4Jonatan probeerde de bergpas over te steken naar het kamp van de Filistijnen. In die bergpas was aan beide kanten een rotspiek. De ene werd Bozes genoemd, de andere Sene. 5De ene piek lag aan de noordkant, tegenover Michmas, de andere aan de zuidkant, tegenover Geba. 6Jonatan zei tegen zijn schildknaap: "Kom, we steken over naar het kamp van dat ongelovige volk. Misschien zal de Heer iets voor ons doen. Want de Heer kan net zo goed redding brengen door weinig mannen als door veel mannen." 7Zijn schildknaap antwoordde: "Doe wat u wil. Ik ga met u mee, wat u ook doet." 8Jonatan zei: "Weet je wat, we steken over naar die mannen en laten ons aan hen zien. 9Als ze tegen ons zeggen: 'Blijf staan tot we bij jullie zijn,' dan blijven we waar we zijn en klimmen niet naar hen toe. 10Maar als ze zeggen: 'Kom maar naar ons toe als je durft,' dan zullen we naar hen toe klimmen. Want dat zal voor ons het teken zijn dat de Heer hen in onze macht heeft gegeven."
11Toen de wachtposten van de Filistijnen hen zagen, zeiden de Filistijnen: "Kijk, er komen Hebreeën tevoorschijn uit de holen waarin ze zich hadden verstopt." 12En ze riepen naar Jonatan en zijn schildknaap: "Kom dan naar boven, dan zullen we jullie eens een lesje leren!" Toen zei Jonatan tegen zijn schildknaap: "Klim achter mij aan naar boven. De Heer heeft hen in de macht van Israël gegeven!" 13En Jonatan klom op handen en voeten naar boven, met zijn schildknaap achter zich aan. Hij sloeg de wachtposten tegen de grond en zijn schildknaap doodde hen achter hem. 14Deze overwinning van Jonatan en zijn schildknaap kostte de Filistijnen ongeveer 20 mannen, op een vrij klein terrein. 15Toen ontstond er een aardbeving in het legerkamp, in het veld en in het hele land van de Filistijnen. De Filistijnen raakten helemaal in paniek: de rest van de wachtposten en de mannen die op rooftocht waren, beefden van angst.

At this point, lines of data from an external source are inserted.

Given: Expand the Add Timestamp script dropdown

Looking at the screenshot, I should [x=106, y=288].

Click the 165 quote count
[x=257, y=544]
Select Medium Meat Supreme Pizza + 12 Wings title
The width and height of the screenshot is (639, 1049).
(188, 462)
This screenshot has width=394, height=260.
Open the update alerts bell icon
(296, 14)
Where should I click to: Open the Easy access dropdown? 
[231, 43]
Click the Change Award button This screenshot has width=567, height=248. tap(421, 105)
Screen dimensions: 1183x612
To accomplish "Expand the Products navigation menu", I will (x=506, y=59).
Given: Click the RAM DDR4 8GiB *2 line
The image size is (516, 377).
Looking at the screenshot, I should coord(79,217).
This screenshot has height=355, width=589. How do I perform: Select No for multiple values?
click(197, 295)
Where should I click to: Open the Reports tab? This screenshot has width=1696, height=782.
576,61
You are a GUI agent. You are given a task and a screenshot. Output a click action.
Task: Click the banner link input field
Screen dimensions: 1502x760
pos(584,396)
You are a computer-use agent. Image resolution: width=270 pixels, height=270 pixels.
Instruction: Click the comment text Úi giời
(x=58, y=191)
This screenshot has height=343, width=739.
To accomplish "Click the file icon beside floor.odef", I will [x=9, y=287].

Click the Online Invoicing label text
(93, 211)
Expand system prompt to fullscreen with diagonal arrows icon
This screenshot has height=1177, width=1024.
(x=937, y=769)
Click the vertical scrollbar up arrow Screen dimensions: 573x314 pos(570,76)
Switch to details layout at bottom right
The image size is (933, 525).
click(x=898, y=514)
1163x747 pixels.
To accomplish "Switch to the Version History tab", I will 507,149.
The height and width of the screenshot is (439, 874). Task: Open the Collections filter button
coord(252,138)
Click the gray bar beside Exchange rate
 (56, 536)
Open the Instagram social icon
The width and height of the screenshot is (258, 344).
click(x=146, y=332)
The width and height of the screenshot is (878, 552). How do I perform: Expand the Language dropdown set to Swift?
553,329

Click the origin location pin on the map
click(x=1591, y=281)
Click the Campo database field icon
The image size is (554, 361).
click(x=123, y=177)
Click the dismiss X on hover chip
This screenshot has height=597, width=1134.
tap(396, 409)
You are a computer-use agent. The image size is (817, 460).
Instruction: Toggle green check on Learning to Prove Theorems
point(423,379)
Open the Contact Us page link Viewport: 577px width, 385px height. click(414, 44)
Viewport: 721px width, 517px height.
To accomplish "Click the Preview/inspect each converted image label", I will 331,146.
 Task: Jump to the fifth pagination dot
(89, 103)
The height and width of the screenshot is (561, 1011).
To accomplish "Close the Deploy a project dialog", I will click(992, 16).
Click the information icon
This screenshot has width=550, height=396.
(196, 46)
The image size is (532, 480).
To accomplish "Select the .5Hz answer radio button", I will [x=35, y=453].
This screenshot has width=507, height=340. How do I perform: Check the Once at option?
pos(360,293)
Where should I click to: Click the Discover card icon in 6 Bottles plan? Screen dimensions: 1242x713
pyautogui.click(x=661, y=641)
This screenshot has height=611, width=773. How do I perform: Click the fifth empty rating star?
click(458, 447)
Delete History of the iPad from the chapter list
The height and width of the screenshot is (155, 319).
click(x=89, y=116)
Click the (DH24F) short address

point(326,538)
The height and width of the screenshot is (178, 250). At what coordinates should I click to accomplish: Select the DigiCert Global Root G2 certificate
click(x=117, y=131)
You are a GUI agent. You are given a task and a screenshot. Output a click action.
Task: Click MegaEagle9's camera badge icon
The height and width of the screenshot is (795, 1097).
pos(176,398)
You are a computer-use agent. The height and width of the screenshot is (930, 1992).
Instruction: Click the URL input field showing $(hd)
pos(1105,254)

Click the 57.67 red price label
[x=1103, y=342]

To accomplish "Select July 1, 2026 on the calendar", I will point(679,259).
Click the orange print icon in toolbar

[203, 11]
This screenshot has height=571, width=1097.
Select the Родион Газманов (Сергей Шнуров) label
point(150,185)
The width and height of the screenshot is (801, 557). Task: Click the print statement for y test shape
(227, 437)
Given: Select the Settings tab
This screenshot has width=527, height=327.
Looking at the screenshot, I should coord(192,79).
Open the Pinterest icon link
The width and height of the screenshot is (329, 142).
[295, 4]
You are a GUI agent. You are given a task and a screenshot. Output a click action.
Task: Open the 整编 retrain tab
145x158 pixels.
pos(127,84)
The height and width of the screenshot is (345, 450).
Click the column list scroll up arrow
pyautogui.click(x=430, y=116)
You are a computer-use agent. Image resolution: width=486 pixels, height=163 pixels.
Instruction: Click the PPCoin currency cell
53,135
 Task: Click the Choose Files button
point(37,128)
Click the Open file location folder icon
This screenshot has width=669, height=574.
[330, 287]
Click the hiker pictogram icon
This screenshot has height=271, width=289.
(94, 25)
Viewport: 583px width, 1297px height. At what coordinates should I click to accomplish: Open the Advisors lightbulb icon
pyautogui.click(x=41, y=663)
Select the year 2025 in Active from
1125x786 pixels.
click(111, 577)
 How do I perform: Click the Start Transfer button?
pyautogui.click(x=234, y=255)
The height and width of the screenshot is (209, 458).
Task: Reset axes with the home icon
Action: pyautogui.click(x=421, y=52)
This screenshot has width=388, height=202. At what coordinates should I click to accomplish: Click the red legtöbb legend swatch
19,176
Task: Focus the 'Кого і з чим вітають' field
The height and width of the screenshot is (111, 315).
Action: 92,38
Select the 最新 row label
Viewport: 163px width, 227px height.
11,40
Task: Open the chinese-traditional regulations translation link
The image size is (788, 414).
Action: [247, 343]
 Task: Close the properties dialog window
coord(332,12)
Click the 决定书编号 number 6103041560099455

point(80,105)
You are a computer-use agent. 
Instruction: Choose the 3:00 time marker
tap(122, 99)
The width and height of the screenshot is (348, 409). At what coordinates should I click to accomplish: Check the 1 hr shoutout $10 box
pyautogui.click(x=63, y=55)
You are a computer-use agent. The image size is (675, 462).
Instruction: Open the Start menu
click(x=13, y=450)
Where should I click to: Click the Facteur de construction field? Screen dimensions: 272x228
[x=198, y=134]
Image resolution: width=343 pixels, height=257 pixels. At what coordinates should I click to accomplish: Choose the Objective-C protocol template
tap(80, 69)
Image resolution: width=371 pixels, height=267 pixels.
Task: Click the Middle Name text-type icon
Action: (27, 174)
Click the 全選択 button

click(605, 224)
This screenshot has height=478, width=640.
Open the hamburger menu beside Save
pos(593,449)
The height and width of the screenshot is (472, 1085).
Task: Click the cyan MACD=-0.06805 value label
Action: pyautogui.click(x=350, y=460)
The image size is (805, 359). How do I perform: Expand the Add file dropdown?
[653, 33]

De Filistijnen worden verslagen
16De wachtposten van Saul in Gibea zagen dat de Filistijnen doodsbang heen en weer renden en met elkaar vochten. 17Saul zei tegen zijn mannen: "Ga eens kijken wie van ons is weggegaan." Ze gingen het na en ontdekten dat Jonatan en zijn schildknaap er niet waren. 18Toen zei Saul tegen Ahia: "Breng de kist van God hier." Want de kist van God was in die tijd bij de Israëlieten. 19Maar intussen werd het lawaai in het kamp van de Filistijnen luider en luider. Daarom zei Saul tegen de priester: "Laat het maar." 20Saul verzamelde zijn mannen en ging naar de plaats waar werd gevochten. Toen ze daar aankwamen, zagen ze dat de Filistijnen met elkaar vochten. Het was één grote verwarring. 21Een groot aantal Hebreeën dat eerst overgelopen was naar het leger van de Filistijnen, sloot zich nu aan bij het leger van Saul en Jonatan. 22De Israëlieten die zich in de bergen van Efraïm hadden verborgen, hoorden ook dat de Filistijnen op de vlucht sloegen. Toen sloten ook zij zich bij Saul aan in de strijd. 23Zo bevrijdde de Heer die dag Israël. Er werd tot voorbij Bet-Aven gevochten.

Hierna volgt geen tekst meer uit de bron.